FAMU-FSU College of Engineering all-freshmen team won third place at the Advancing Minorities’ Interest in Engineering (AMIE) Design Challenge in Washington, D.C., competing against other HBCU teams composed of upperclassmen who are farther along in their studies.
The competition took place at the 2019 Black Engineer of the Year (BEYA) Conference. This year’s “Design Challenge” was to “design an innovative system to transform the quality of life of people through transportation, healthcare or public safety.”
FAMU team faculty adviser and Director of Student Access for the FAMU-FSU College of Engineering Charmane Caldwell, Ph.D., said, “This was a great opportunity for engineering students at various HBCUs to compete on a national level. For our students at FAMU, the competition gave them the opportunity to see that they had a seat at the table. As the faculty adviser for the only all freshmen team, I had to reassure my students that they were just as capable as any other team in the room. I was excited that they were finally able to see what I have always told them. That working a little bit harder than the average person can lead to exponential results.”

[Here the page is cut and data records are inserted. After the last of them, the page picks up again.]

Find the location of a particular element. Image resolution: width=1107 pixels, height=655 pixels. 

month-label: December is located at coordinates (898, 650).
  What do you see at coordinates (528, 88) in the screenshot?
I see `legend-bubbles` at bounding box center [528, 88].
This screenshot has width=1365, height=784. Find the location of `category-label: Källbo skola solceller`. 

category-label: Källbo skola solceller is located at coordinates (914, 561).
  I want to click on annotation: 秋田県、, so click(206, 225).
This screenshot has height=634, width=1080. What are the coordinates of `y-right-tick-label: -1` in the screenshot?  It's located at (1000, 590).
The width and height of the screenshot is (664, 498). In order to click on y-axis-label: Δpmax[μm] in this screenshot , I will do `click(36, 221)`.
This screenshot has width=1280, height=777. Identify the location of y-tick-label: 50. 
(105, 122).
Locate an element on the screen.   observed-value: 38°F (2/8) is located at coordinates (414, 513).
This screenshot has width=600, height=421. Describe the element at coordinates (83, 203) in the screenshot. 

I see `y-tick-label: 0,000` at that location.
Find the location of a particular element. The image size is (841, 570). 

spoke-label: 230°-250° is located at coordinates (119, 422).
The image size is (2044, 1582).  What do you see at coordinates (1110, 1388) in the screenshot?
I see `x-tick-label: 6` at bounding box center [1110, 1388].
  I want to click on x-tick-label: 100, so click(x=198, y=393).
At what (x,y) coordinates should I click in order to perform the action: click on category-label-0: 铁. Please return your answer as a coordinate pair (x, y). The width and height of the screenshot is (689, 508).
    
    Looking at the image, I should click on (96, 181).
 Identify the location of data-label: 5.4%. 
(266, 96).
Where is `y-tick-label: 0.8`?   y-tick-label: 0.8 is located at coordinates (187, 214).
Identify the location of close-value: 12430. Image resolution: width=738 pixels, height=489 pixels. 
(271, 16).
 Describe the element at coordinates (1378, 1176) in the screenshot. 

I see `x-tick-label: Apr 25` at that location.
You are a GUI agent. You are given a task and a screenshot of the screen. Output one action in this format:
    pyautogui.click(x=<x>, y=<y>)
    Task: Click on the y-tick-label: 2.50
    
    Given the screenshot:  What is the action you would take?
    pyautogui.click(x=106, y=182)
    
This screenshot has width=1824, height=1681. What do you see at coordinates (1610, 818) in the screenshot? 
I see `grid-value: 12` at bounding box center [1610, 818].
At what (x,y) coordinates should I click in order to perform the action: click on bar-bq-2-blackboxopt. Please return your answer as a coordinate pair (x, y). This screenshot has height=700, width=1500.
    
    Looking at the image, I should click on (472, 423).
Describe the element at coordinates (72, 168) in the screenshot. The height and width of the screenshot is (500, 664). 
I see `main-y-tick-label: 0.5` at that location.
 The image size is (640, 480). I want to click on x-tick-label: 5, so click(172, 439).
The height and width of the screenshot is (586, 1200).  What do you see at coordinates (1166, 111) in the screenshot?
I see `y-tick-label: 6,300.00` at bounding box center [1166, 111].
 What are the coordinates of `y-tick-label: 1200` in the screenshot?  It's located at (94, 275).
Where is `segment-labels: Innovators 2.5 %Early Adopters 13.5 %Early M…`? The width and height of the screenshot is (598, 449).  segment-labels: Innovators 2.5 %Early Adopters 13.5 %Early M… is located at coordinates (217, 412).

The FAMU Engineering Concepts Institute and the Engineering Living and Learning Community student support programs help to develop these young students to compete on a national level. The objective of the Design Challenge is to:
- Engage students in industry challenges and processes through collaboration with corporate business, government agencies and technical leaders.
- Introduce students to new and emerging technologies and how they are used to solve real life problems and
- Provide the opportunity for innovative, out of the box thinking, skills development and solution presentations.
The Design Challenge was sponsored by Abbott, Boston Scientific, Boeing, Corning, Dell, IBM, Lockheed Martin, MITRE, NetApp, Northrop Grumman, Raytheon and the National Security Agency.
A total of 11 teams competed in the Design Challenge to showcase their creativity, innovation and technical competence. Teams were from Alabama A&M University, Florida A&M University, Hampton University, Morgan State University, NC A&T State University, Prairie View A&M University, Southern University, Tuskegee University, University of Maryland Eastern Shore, University of District of Columbia and Virginia State University.
Each team was judged on desirability, feasibility, viability and presentation. Hampton University won first place for its presentation on public safety. The University of the District of Columbian placed second for health care and FAMU finished third, also for a health care presentation.
Team member Kamryn Woods, a freshman Chemical Engineering major from Orlando, was delighted with the result.
“We worked tirelessly for a month straight, and to see it pay off was awesome,” Woods said. “We, a group of eight freshmen, placed over groups of upperclassmen and that is honestly one of the greatest feelings.”